Bebió lentamente su copa.

—Escuchar es una excelente forma de compañía, ¿sabe usted? Un desconocido es una tabla rasa en la cual se pueden escribir nuestras obsesiones. Decir las cosas es una manera de organizar los hechos. Al convertir las impresiones en palabras las vemos por primera vez. Pero usted debe saberlo: hablar a un extraño es la mejor manera de oírse uno mismo. Déjeme darle un último consejo. Si usted es la única pista con la que cuenta, debe escucharla. Consígase alguien a quien contarle las cosas. Damon no sirve para eso: lo intimida a usted.

—Yo…

—No. No diga nada. Yo tampoco sirvo. ¿Seguro que no quiere una copa?

—Sí. Sírvame esa copa.

Me sirvió un trago, y él mismo se preparó otro. Con un gesto alzó la copa. Un brindis. Alcé la mía.

¿Por quién brindábamos?

Tal vez sólo por nosotros. Sumergidos en esa casa de ecos.

IX

Mientras hacía girar la bebida en la copa (supongo que para cansar al licor) pensé en lo que había dicho el mayordomo.

¿Orgullo? ¿Yo?

¿El último sobreviviente de mi raza?

¿El hijo del científico más importante de un planeta un millón de veces más avanzado que la Tierra, que supo que su mundo estaba a punto de explotar y pudo no sólo saberlo, sino también construir un vehículo para empezar un éxodo con un solo integrante?

¿El hombre que podía saltar más alto que cualquier edificio, detener a una locomotora, volar por los aires?

¿El hombre que se compró un traje azul de lycra, se cosió un símbolo en el pecho y usó una larga capa roja para hacer constar su mal gusto a todo el mundo?
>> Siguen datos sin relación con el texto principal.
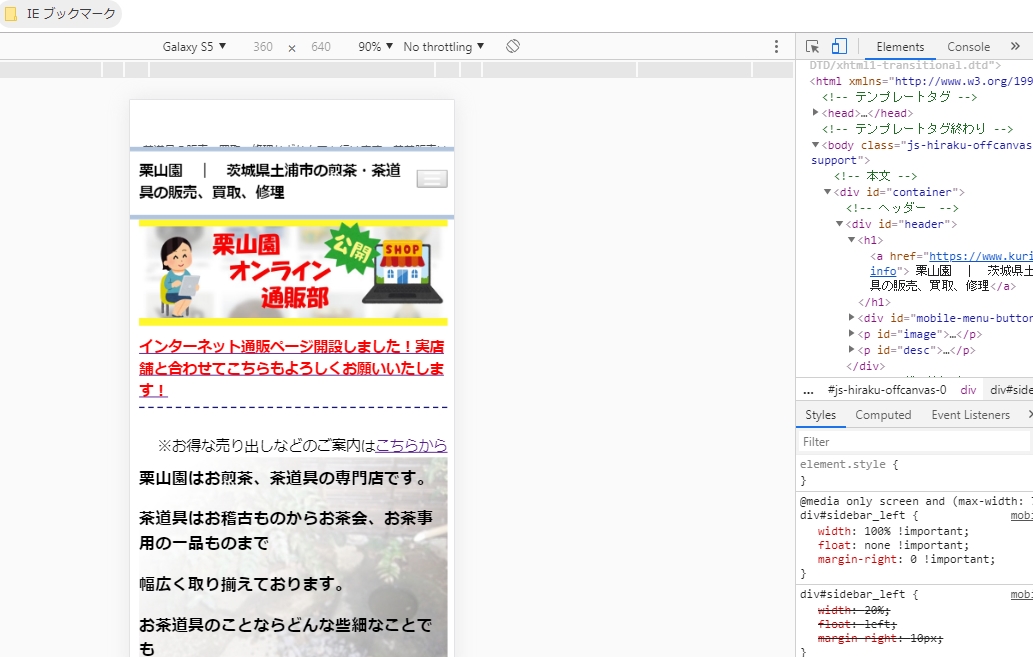Switch to the Computed tab
The image size is (1033, 657).
pyautogui.click(x=883, y=415)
¿Ese que dijo en su primera entrevista que iba a salvar a los desprotegidos, ayudar a los desamparados, hacer triunfar a la justicia?

¿Orgulloso?

Sí.

El mundo también era mi campo de juegos, mi coto de caza. También quise moldearlo conforme a mis caprichos. Pero tenía caprichos sencillos.

Por ejemplo, hacer tragar sus palabras a los que se burlaban de mí. Doblar el acero no es gran cosa, pero hacerlo ante un enemigo…

—«Qué vas a hacer, ¿golpearme?»

¿Cuántos me dijeron lo mismo? ¿Cuál el número de aquellos a quienes no les hice probar mis puños cuando era joven?

Cuando dejaba que se burlaran de mí; ¿acaso no me dije que algún día me verían ser el hombre más fuerte del mundo? No podía serlo en ese entonces, no en la granja. No cuando mis padres me advirtieron lo peligroso que era ponerme en evidencia. No cuando ignoraban qué pensar de mí.

Era un ilegal, por supuesto.

Mis padres no sabían si estaban cometiendo un crimen al recogerme.

En la radio un hombre había hablado de una invasión de marcianos y la gente se lanzó a las calles huyendo del desastre o empuñando armas para detener al invasor. No fue más que pánico, un programa radiofónico, una obra de ficción.

Pero el invasor había llegado ya.

Llegó en pañales, en cierta forma indefenso, pero era un ser de otro mundo en un momento particularmente malo para los extraterrestres. No podía decir que llegué en son de paz. No sabía a qué había llegado. Bueno, ni siquiera había aprendido aún a hablar. ¿A qué vine?